My question is should I keep them separated? I've read much of the advice here to separate them if blood is drawn and so I have. But I've not seen the reason for that (not that it really makes a difference, I was just curious). Or can I try to reintroduce them again - and when should I try?

Thanks in advance for any advice.
 
Try to re-introduce them. If they inflist a serious wound, then seperate. They are going through adolencence right now. Try a buddy bath as a last resort.
 
My pigs both ended up with a bitten nose. I did re-intros and now they're great friends.
 
Last edited:
slap_maxwell said:
If they inflist a serious wound, then seperate.

What qualifies as a "serious wound"?
 
If it's a very minor wound, don't separate them. If there is major bloodshed then separate. Half the problems come in when pigs are together, then separated, then put together again, then separated again, etc. That only makes sorting out the dominance issue harder and more frustrating.
 
Question-are your pigs doing any of the following?: (taken from CavySpirit social life page). If so, it's probably best to keep them separated.

Fighting with intent to harm
Bite attacks are no longer warning nips, they are lunges with intent to harm.
Combination of raised hackles, loud and angry teeth chattering, rumblestrutting in place with the head staying in one position while facing the other guinea pig doing the same thing. Usually a signal of a biting attack. But they may back down before they engage.
Both pigs rear up on their haunches, face to face. This is a clear, brief signal of their intent to launch full attacks at each other. Separate if possible before the attack.
Full battle. The pigs are locked together in a vicious ball of fur. This is very serious. Separate immediately, but be careful. Throw a towel over them and use a dustpan or something other than your hand to separate them. Unintended bites from their very sharp incisors can cause serious damage.
 
Thanks Ly

I had read that stuff on Introductions from GuineaLynx and while Strype's wound doesn't seem serious, Chocolate Chip's intent to harm did.

I separated them when Chocolate Chip was "yawning" and rearing up and lunging at Strype. Both were teeth chattering and rumblestrutting in place with raised hackles. Strype was not backing down totally, he would evade the lunge, but be right in Chocolate's face in an instant. They had not got the the "vicious ball of fur" stage nor was Strype rearing up.

Did I intervene too soon? Should I attempt reintroductions?
 
"Unintended bites from their very sharp incisors can cause serious damage."

I can attest to that. OUCH! And I didn't learn after the first time either. Had to do it twice before the lesson sunk in!
 
I believe in your situation you did the right thing by separating the boys. Have you tried a buddy bath. When all else fails, this is when I recommend the buddy bath method. If the buddy bath does not work, you will need to keep them separated if they are acting the same way. I would give them time then try introductions again if the buddy bath fails.
 
Having not seen Ly's post until I woke up this morning, I put them back together after supper last night and didn't leave the side of the cage until my husband made me go to bed. They were avoiding one another last night and had settled into peaceful sleep by that time.

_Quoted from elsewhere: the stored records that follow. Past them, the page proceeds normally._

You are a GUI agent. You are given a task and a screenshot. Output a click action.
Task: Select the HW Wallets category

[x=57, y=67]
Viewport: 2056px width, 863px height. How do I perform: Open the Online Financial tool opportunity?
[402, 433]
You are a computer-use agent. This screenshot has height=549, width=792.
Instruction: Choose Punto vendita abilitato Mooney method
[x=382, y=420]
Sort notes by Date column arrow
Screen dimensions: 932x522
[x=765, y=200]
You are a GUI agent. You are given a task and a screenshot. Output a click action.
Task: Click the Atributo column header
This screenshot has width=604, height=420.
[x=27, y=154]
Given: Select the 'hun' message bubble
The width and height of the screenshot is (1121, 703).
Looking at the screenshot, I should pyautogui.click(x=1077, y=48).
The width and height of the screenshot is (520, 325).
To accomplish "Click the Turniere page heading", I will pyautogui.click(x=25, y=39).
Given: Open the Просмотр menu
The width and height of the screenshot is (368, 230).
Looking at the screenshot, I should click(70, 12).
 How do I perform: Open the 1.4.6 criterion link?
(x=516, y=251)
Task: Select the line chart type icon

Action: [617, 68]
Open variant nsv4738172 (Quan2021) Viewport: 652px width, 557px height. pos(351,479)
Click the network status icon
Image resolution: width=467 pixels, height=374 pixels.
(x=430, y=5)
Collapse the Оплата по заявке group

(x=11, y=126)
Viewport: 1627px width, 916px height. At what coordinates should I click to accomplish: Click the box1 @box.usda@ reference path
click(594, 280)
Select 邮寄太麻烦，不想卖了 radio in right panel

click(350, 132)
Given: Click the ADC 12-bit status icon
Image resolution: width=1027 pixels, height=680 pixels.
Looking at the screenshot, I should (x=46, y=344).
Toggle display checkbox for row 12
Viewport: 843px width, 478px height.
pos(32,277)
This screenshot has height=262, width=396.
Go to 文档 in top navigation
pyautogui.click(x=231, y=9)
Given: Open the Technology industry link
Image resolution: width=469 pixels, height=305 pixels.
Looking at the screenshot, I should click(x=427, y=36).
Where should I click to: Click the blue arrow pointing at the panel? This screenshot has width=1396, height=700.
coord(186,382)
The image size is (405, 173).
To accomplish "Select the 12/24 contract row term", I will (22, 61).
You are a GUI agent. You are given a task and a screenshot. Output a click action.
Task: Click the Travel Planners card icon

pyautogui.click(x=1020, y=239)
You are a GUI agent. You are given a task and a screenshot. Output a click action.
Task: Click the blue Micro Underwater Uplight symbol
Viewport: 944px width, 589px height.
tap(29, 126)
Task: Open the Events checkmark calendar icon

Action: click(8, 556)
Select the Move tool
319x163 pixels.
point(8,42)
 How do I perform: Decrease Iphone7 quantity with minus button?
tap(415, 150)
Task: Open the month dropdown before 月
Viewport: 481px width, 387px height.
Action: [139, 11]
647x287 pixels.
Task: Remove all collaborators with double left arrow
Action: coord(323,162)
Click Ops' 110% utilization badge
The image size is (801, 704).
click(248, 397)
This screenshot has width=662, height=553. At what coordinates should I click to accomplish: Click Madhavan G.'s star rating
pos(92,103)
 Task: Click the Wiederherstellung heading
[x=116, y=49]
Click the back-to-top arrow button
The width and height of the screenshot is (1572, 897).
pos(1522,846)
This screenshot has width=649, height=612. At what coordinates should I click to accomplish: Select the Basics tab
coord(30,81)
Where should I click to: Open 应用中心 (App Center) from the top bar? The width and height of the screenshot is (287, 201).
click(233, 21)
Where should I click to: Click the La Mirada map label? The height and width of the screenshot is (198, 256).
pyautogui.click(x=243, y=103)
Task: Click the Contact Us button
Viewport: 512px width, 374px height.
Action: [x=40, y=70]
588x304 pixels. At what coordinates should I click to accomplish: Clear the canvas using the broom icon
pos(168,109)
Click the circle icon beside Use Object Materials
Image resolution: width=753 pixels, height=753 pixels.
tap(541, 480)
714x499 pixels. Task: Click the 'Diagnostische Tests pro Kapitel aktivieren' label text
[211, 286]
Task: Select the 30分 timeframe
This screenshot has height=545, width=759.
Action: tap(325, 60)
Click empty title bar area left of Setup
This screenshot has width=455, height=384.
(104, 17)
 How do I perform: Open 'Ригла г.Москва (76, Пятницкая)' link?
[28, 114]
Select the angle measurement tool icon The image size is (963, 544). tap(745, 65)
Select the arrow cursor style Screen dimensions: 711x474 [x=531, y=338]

This morning I woke up and they seem to be back to normal. Strype's lip is healing nicely and Chocolate Chip didn't chase him from either of the veggie or pellet bowls. He did decide that he wanted Strype's carrot bit and Strype backed away immediately, grumbling as usual, off toward the other bowl of veggies.

I'll continue to keep a close eye on them - If Strype continues to back down things should be ok. If not, I have enough cubes to build a 2x6 with a common grid wall - just would need more coroplast and I can get that at the printing shop 1/2 a block away!

Thanks to all of you for your advice!
 
I am glad that they are doing better. Hopefully they will get along now and you won't have to worry about separating them again.
 
I am glad you tried again and that it's working so far. Maybe Strype has realized that he isn't the boss and has become submissive to Chocolate Chip. Sometimes I think piggie puberty is as bad as human puberty especially in boys!